In the background, someone is accosting women from the factory on their way to or from home. An opportunistic loan shark is bearing down on a repayment schedule being kept to. And a dangerous yakuza who runs a brothel and gambling racket,who has a twisted sexual kink, finds himself drawn towards the four women. As the main characters steeply descend into this monsterous dark underbelly that their actions have opened up, it reveals more about their pasts and fundamental psychology of all of them.

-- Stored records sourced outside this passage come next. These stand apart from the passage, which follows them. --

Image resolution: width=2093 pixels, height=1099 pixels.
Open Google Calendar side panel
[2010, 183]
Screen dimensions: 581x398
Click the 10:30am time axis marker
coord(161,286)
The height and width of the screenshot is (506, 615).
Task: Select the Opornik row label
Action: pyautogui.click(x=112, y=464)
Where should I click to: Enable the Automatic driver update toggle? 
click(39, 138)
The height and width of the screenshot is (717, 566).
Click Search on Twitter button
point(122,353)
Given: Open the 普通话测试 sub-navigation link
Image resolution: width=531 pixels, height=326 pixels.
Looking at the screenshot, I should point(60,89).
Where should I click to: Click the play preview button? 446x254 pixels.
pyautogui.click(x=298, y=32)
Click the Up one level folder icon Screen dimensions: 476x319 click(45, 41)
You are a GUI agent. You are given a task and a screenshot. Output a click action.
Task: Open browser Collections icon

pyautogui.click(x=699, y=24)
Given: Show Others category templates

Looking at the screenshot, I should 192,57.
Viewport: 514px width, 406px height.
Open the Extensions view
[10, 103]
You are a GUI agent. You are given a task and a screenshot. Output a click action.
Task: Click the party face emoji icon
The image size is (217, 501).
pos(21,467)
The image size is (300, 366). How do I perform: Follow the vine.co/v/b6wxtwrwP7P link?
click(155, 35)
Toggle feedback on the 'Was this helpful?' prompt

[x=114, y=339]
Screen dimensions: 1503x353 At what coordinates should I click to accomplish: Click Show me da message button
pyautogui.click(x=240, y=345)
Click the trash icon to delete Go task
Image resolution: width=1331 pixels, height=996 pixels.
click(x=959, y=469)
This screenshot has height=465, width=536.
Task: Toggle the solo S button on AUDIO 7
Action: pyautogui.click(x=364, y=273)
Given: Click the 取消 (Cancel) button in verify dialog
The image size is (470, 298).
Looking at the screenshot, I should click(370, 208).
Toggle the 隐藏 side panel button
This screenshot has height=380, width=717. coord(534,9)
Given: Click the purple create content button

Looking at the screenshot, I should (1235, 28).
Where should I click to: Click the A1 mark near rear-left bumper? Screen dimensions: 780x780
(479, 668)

Out is a compelling read, an unflinching portrayal of immoral consequences, with plot twists and turns that wrong foot your expectations. All the way through you suspect this is unlikely to turn out well. How it actually unravels is what keeps you reading. Kirino's strength is in the descriptive detail and appreciation for her characters lives, for a style of life you rarely read of in Japanese novels - the just about managing working class. These are severely constrained lives this quartet of central characters have to somehow exist within. Kirino is adept at maintaining some sort of sympathy for all of them, even in the desperation of their very worst unguarded behaviours.
What happens to their friendships, their individual mindsets, as the gruesome consequences of their actions cranks up, is graphic and psychologically unsparing. Showing how an easy work based camaraderie quickly dissolves, and the petty jealousies, recriminations, carelessness and fundamental selfishness underneath kicks in and takes over.